= Picard–Fuchs equation =

Mathematical equation
In mathematics, the Picard–Fuchs equation, named after Émile Picard and Lazarus Fuchs, is a linear ordinary differential equation whose solutions describe the periods of elliptic curves.

==Definition==
Let

$j=\frac{g_2^3}{g_2^3-27g_3^2}$

be the j-invariant with $g_2$ and $g_3$ the modular invariants of the elliptic curve in Weierstrass form:

$y^2=4x^3-g_2x-g_3.\,$

Note that the j-invariant is an isomorphism from the Riemann surface $\mathbb{H}/\Gamma$ to the Riemann sphere $\mathbb{C}\cup\{\infty\}$; where $\mathbb{H}$ is the upper half-plane and $\Gamma$ is the modular group. The Picard–Fuchs equation is then

$$\frac{d^2y}{dj^2} + \frac{1}{j} \frac{dy}{dj} +
\frac{31j -4}{144j^2(1-j)^2} y=0.\,$$

Written in Q-form, one has

$$\frac{d^2f}{dj^2} +
\frac{1-1968j + 2654208j^2}{4j^2 (1-1728j)^2} f=0.\,$$

==Solutions==
This equation can be cast into the form of the hypergeometric differential equation. It has two linearly independent solutions, called the periods of elliptic functions. The ratio of the two periods is equal to the period ratio τ, the standard coordinate on the upper-half plane. However, the ratio of two solutions of the hypergeometric equation is also known as a Schwarz triangle map.

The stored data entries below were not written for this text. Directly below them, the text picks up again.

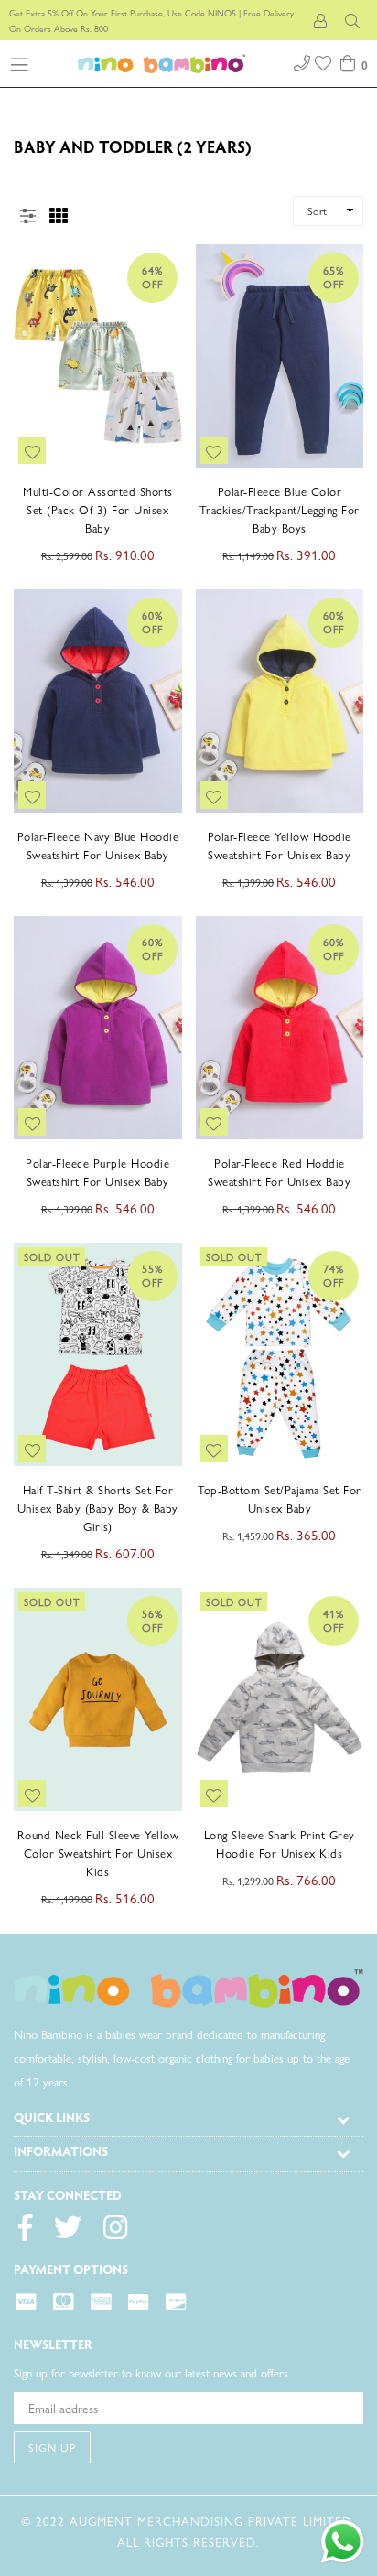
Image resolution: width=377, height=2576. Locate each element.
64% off (152, 277)
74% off (333, 1275)
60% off (152, 622)
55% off (152, 1275)
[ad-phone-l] (302, 61)
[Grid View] (58, 211)
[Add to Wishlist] (32, 450)
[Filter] (27, 211)
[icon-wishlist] (325, 61)
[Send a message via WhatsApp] (343, 2542)
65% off (333, 277)
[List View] (89, 209)
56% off (152, 1620)
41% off (333, 1620)
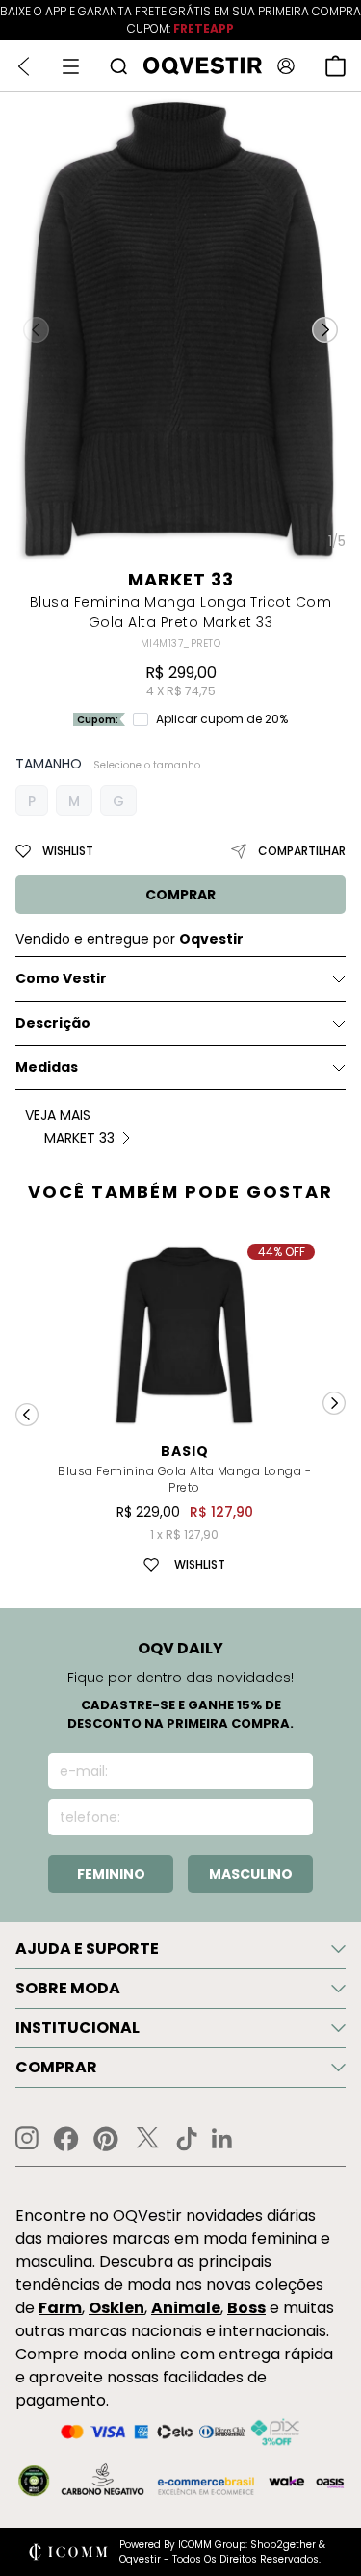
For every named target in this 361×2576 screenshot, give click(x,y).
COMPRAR (180, 894)
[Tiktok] (186, 2138)
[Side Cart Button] (335, 66)
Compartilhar (302, 851)
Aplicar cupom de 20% (222, 719)
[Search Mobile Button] (118, 66)
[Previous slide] (27, 1414)
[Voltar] (23, 66)
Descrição (52, 1022)
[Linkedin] (222, 2138)
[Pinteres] (105, 2138)
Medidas (46, 1067)
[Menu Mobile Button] (71, 66)
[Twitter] (147, 2138)
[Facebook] (66, 2138)
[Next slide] (334, 1403)
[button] (325, 329)
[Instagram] (27, 2138)
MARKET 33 (181, 579)
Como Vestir (61, 978)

The Picard–Fuchs equation can be cast into the form of Riemann's differential equation, and thus solutions can be directly read off in terms of Riemann P-functions. One has

$$y(j)=P \left\{ \begin{matrix}
0 & 1 & \infty & \; \\
{1/6} & {1/4} & 0 & j \\
{-1/6\;} & {3/4} & 0 & \;
\end{matrix} \right\}\,$$

At least four methods to find the j-function inverse can be given.

Dedekind defines the j-function by its Schwarz derivative in his letter to Borchardt. As a partial fraction, it reveals the geometry of the fundamental domain:

$$2(S\tau)
(j) = \frac{1-\frac{1}{4}}{(1-j)^2} + \frac{1-\frac{1}{9}}{j^2} + \frac{1-\frac{1}{4}-\frac{1}{9}}{j(1-j)} = \frac{3}{4(1-j)^2} + \frac{8}{9j^2} + \frac{23}{36j(1-j)}$$

where (Sƒ)(x) is the Schwarzian derivative of ƒ with respect to x.

==Generalization==

In algebraic geometry, this equation has been shown to be a very special case of a general phenomenon, the Gauss-Manin connection.